The search results return 95 total articles. Each search result is wrapped in a `<h3 class="tnt-headline ">` tag, and the actual URL is found in anchor tags `<a href=...>`. A full example of this is as follows:

`<a href="/news/guam-nikkei-association-to-host-panel-discussion-on-a-borrowed-land-on-saturday/article_b0be5d9a-7de1-4614-b5ca-927b8c0eb010.html" class="tnt-asset-link" aria-label="Guam Nikkei Association to host panel discussion on 'A Borrowed Land' on Saturday">Guam Nikkei Association to host panel discussion on 'A Borrowed Land' on Saturday</a></h3>`

Additionally, the URL is only a partial URL, so we will need to append the string `https://www.guampdn.com` to each scraped URL to get the full URL that allows us to navigate to each page individually.

In [17]:
# Set the URL for the search results we want to scrape
search_results_url = 'https://www.guampdn.com/search/?tncms_csrf_token=8aa59fd64255a8027984365cf4d5940225badd3ae071725448f722b34652fe4f.cfd1ce29e6d3196090bc&f=html&t=article&s=start_time&sd=desc&l=100&nsa=eedition&q=Peter+R.+Onedera'

## Detect Content Written in English

In [63]:
# TODO write a function for detecting English-language titles, which will be used to exclude English content
def detect_english():
    """
    """

    return None

## Scrape News Article URLs

In [103]:
def get_urls(search_url):
    """
    """
    # Initialize list to store article urls
    article_urls = []

    # Set the string for appending a complete url
    url_head = "https://www.guampdn.com"

    # Set headers to avoid 406 error
    headers = {
    'User-Agent': 'Mozilla/5.0 (Windows NT 10.0; Win64; x64) '
                  'AppleWebKit/537.36 (KHTML, like Gecko) '
                  'Chrome/114.0.0.0 Safari/537.36',
    'Accept': 'text/html,application/xhtml+xml,application/xml;q=0.9,image/webp,*/*;q=0.8'
    }

    # Navigate to the url and use BeautifulSoup to get the urls and titles for each search result
    response = requests.get(search_url, headers=headers, timeout=10)
    response.raise_for_status()
    response.encoding = response.apparent_encoding

    # Parse the html
    soup = BeautifulSoup(response.text, "html.parser")
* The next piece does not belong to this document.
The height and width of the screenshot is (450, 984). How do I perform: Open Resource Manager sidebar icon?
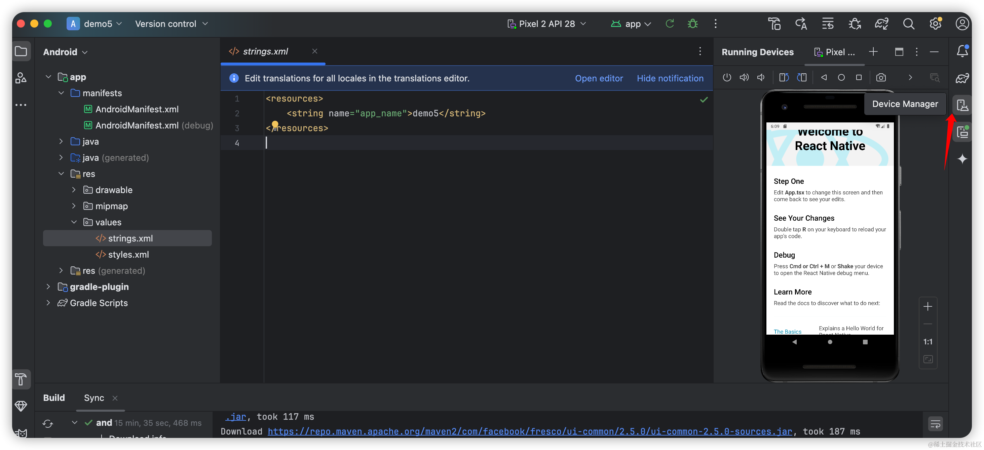coord(21,78)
    # Find urls for each article
    urls = soup.find_all("h3", class_="tnt-headline")

    # Extract the urls for each article
    for url in urls:
        u = url.find("a")
        article_urls.append(url_head+u["href"])
    
    return list(set(article_urls))

In [105]:
# Get individual news article URLS from the search results
news_article_urls = get_urls(search_results_url)

In [109]:
print(len(news_article_urls))

95


### Export News Article URLs to .CSV

In [1]:
# Convert list to dataframe
df_article_urls = pd.DataFrame(news_article_urls, columns=["url"])

# Safe dataframe to .csv
df_article_urls.to_csv('urls_guam_pdn.csv', index=False)

NameError: name 'pd' is not defined

# Scrape News Article Contents

In this section, we will take the list of URLS returned in the previous section, navigate to each URL, and scrape and process the news article contents. 
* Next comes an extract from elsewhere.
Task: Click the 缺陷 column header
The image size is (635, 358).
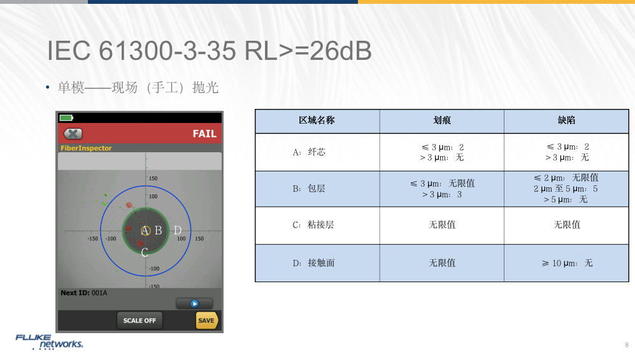Action: (x=566, y=120)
Each article follows a predictible structure: The Chamorro text is written first, the English translation. The English translation is always preceeded by the heading "English translation."

The structure of the article webpages was examined to determine the elements we will extract data from. These elements are as follows:

* **Chamorro Title:** `<h1 itemprop="headline" class="headline">`
* **Author:** `<span itemprop="author" class="tnt-byline">`
* **Date:** `<time datetime="2019-03-20T11:58:12+10:00" class="tnt-date asset-date text-muted">`
* **Chamorro Text:** `<div id="article-body" itemprop="articleBody" class="asset-content  subscriber-premium" false="">` (text is wrapped in `<p>` tags)
* **English Title:** `<h2 class="presto-h2"><span class="exclude-from-newsgate">`
* **English Text:** `<p><span class="exclude-from-newsgate">`

## Scrape News Article Contents

In [25]:
#TODO write a function for navigating to each article URL and scraping the content

### Export News Article Contents to .JSON

In [43]:
#TODO export news articles to JSON file

# Format and Export Scraped News Articles to HTML

To-Do: Write the about for this section

## Format Article Contents Into HTML String

In [29]:
#TODO write a function for wrapping the news articles into an HTML formatted string

### Export String to HTML

In [31]:
#TODO export HTML formatted string to HTML file

# Split Text Into Sentences

## Split Article Text Into Sentences

In [34]:
# TODO write a function for splitting the article text into sentences
# Format should be a list of tuples (Chamorro, English, Article Title, Article Author, Article Date, Article URL)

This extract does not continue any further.